Description of the task: Print each record that follows exactly, leaving the pictures behind.

Stored entries:
++++++++++++++++++++
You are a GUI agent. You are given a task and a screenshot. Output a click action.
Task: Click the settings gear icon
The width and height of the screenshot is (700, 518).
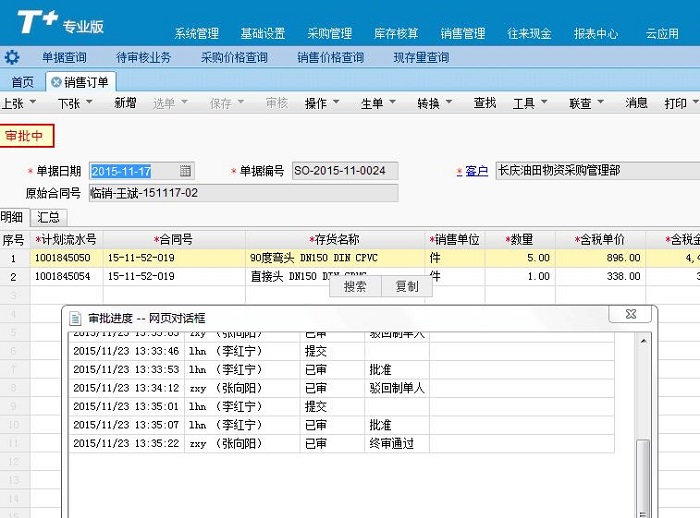[12, 57]
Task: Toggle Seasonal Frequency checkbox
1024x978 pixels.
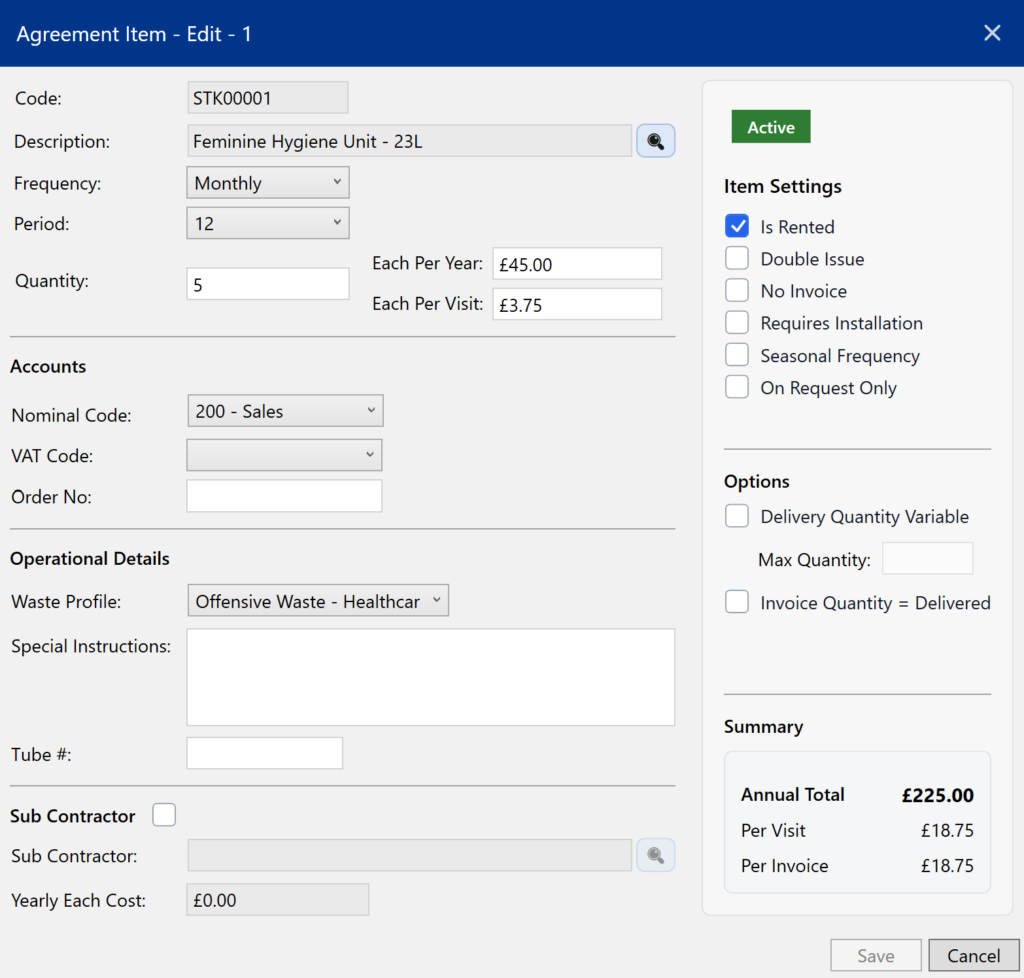Action: coord(737,356)
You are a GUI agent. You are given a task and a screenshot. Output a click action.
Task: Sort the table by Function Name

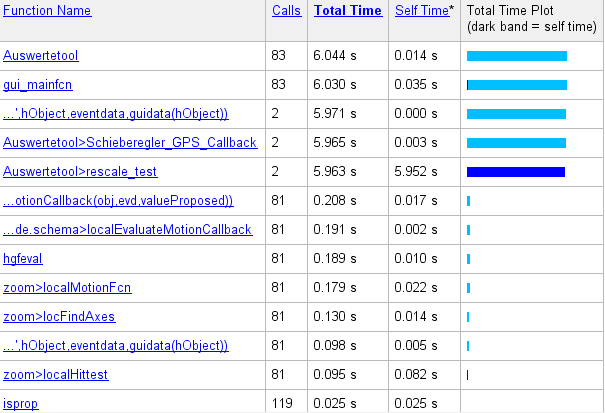pyautogui.click(x=47, y=11)
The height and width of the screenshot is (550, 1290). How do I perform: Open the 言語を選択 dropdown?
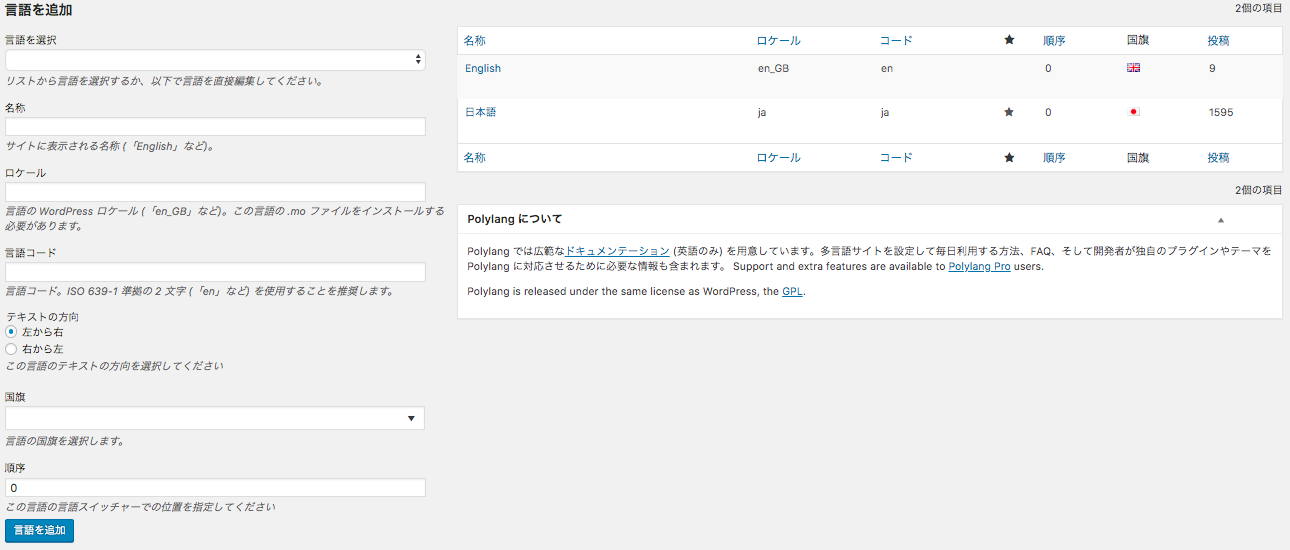pos(215,60)
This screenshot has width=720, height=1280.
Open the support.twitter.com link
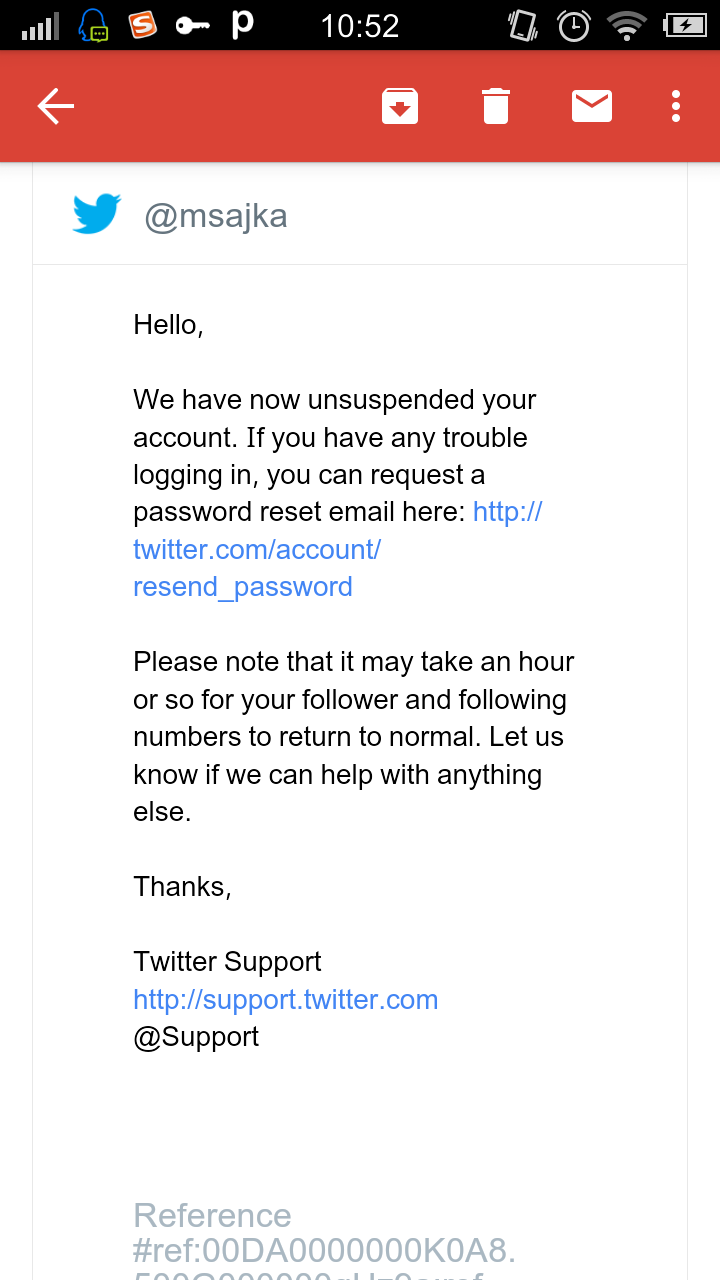[286, 1000]
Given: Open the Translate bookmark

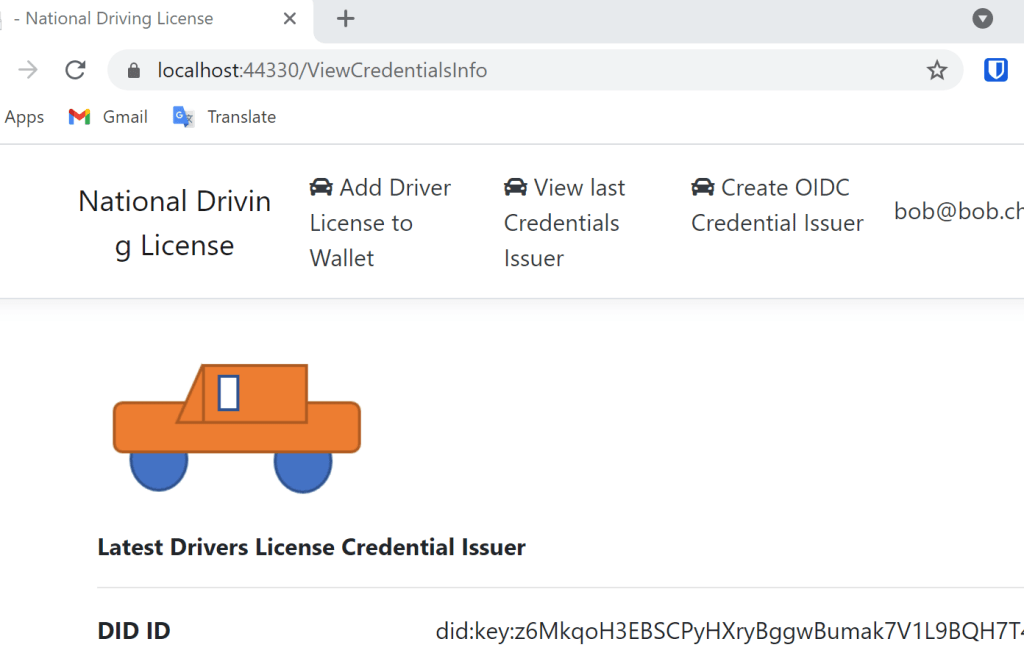Looking at the screenshot, I should click(x=224, y=117).
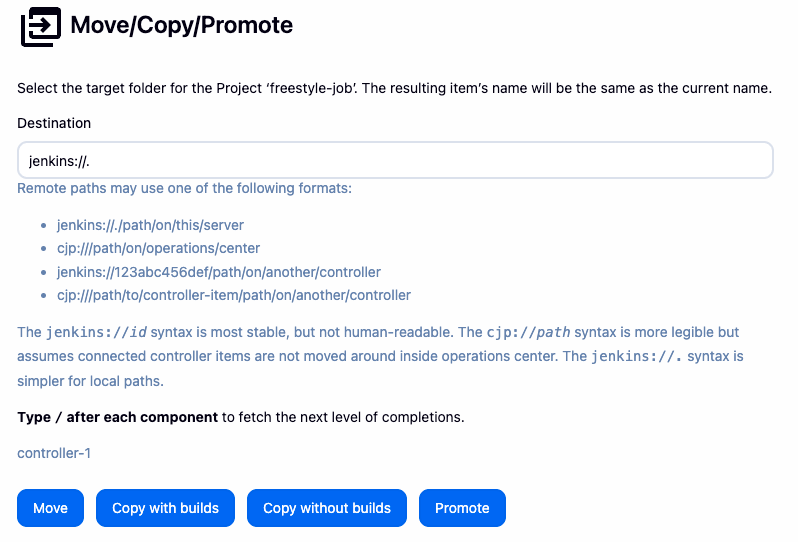Select the cjp:///path/on/operations/center example
Screen dimensions: 798x542
point(158,248)
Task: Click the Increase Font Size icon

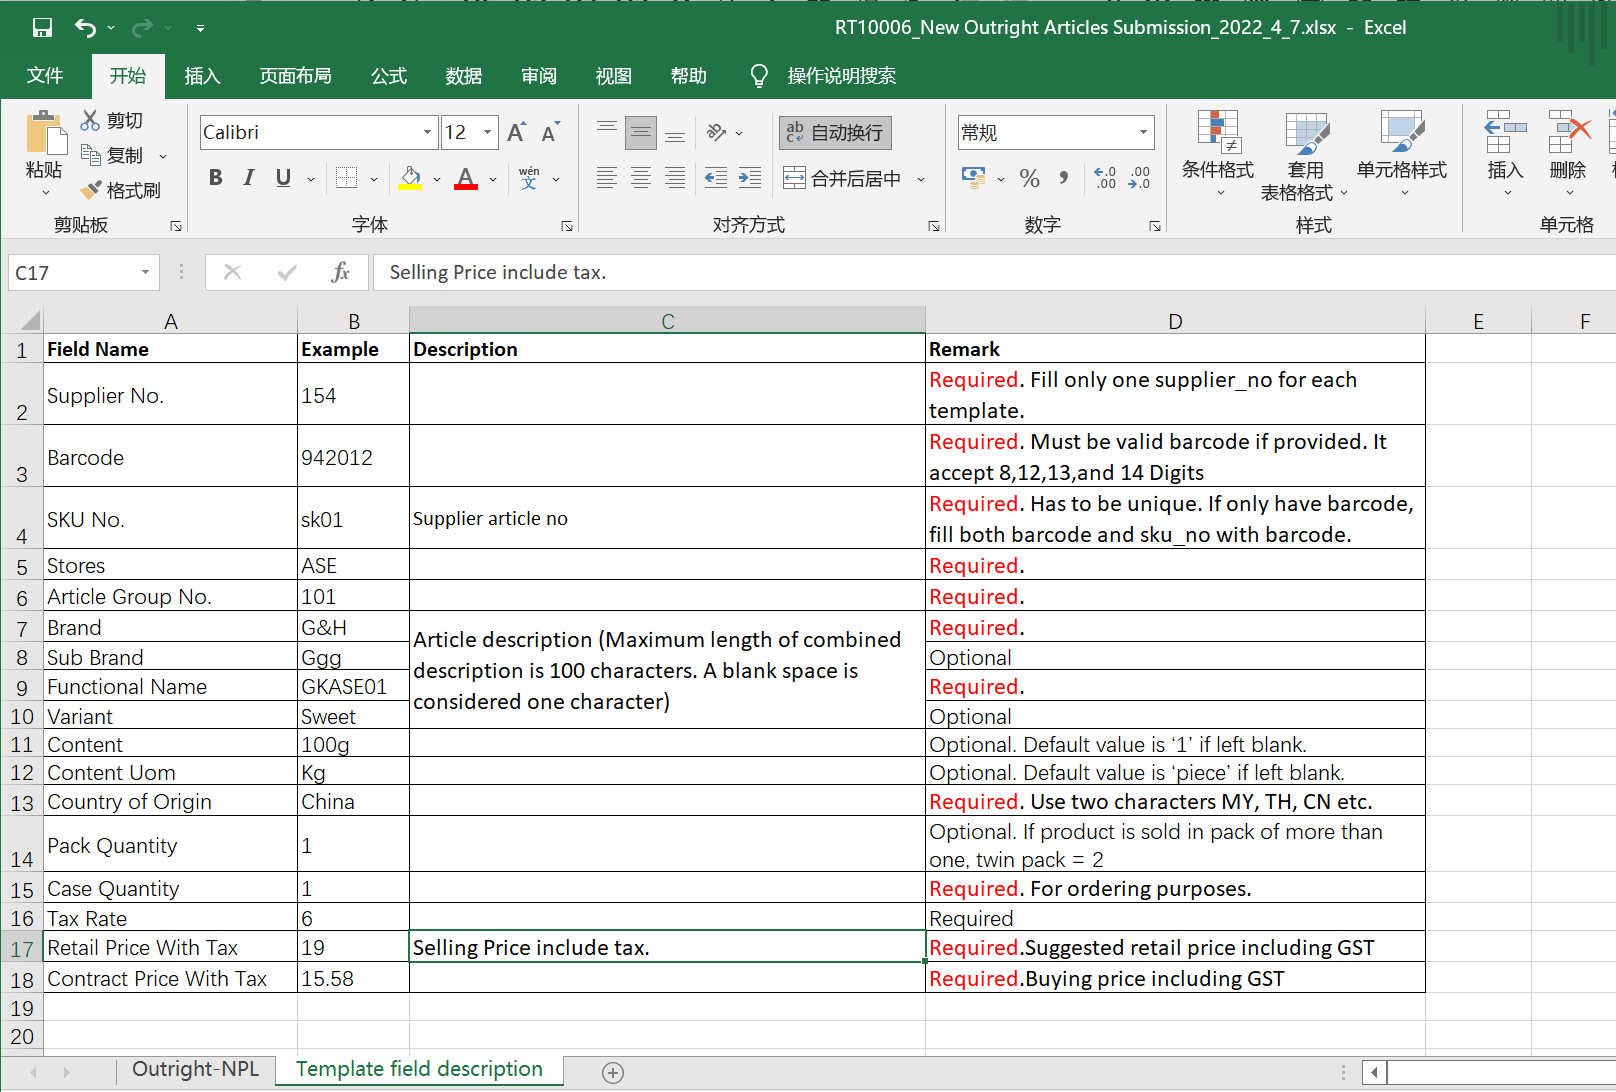Action: (516, 133)
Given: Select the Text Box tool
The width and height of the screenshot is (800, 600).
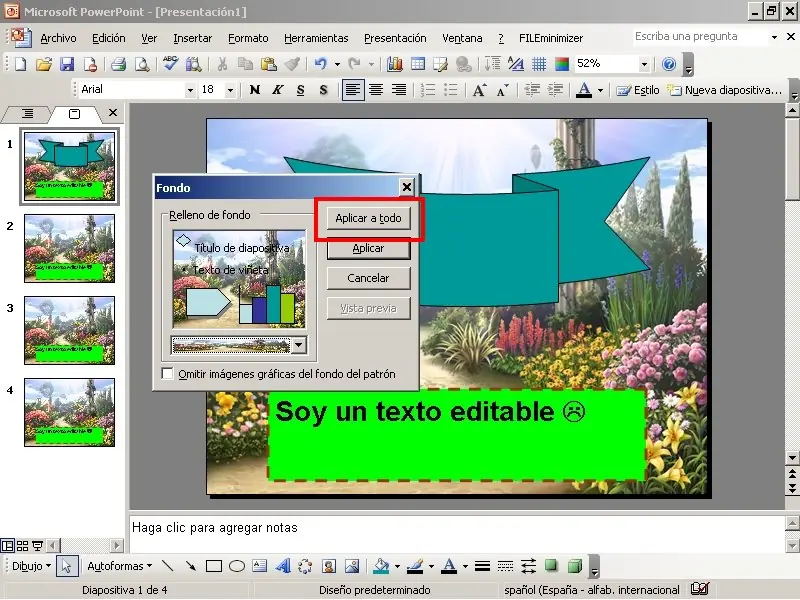Looking at the screenshot, I should [x=260, y=566].
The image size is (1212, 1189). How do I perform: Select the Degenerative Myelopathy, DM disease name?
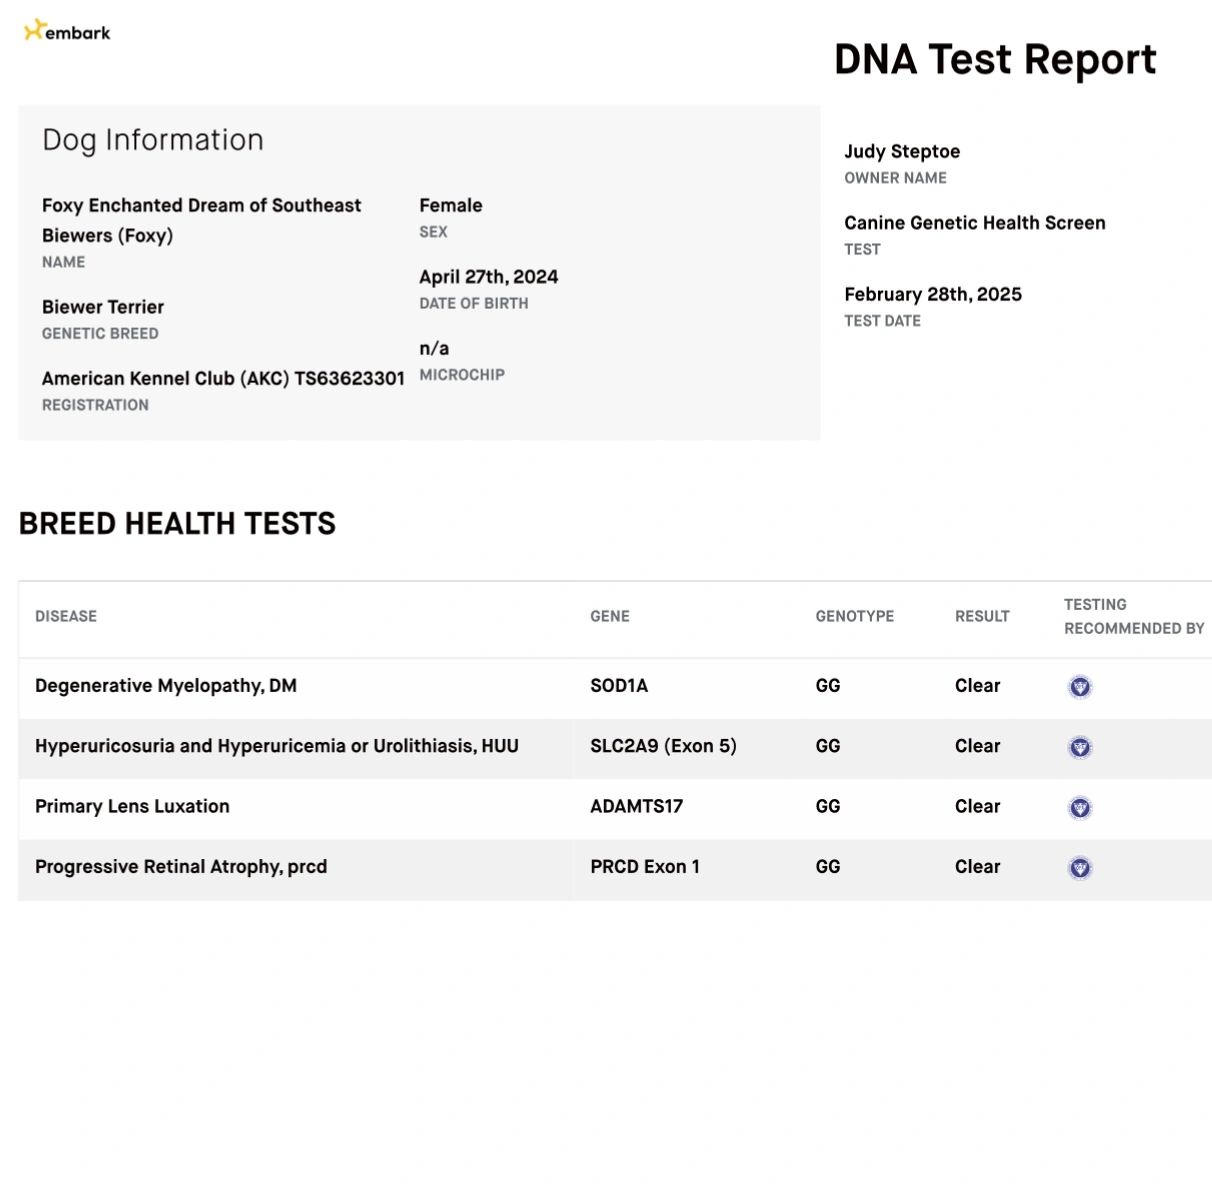pyautogui.click(x=166, y=686)
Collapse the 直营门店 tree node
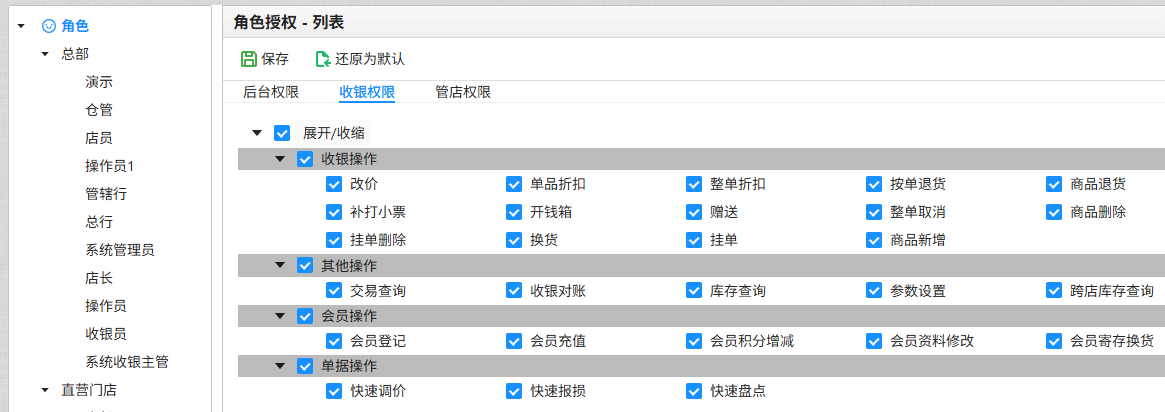Viewport: 1165px width, 412px height. click(45, 390)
++++++++++++++++++++
Completed exercise:
You are a GUI agent. You are given a task and a screenshot. Output a click action.
Task: Click the settings gear icon
The width and height of the screenshot is (700, 518).
[12, 57]
Task: Toggle Seasonal Frequency checkbox
1024x978 pixels.
Action: coord(737,356)
You are a GUI agent. You are given a task and a screenshot. Output a click action.
Task: Sort the table by Function Name

pyautogui.click(x=47, y=11)
The height and width of the screenshot is (550, 1290). How do I perform: Open the 言語を選択 dropdown?
pos(215,60)
This screenshot has width=720, height=1280.
Open the support.twitter.com link
[286, 1000]
Given: Open the Translate bookmark

Looking at the screenshot, I should click(x=224, y=117).
Select the cjp:///path/on/operations/center example
Screen dimensions: 798x542
point(158,248)
Task: Click the Increase Font Size icon

Action: (516, 133)
Given: Select the Text Box tool
The width and height of the screenshot is (800, 600).
Looking at the screenshot, I should [x=260, y=566].
The image size is (1212, 1189). How do I perform: Select the Degenerative Myelopathy, DM disease name?
pyautogui.click(x=166, y=686)
Collapse the 直营门店 tree node
Viewport: 1165px width, 412px height. click(45, 390)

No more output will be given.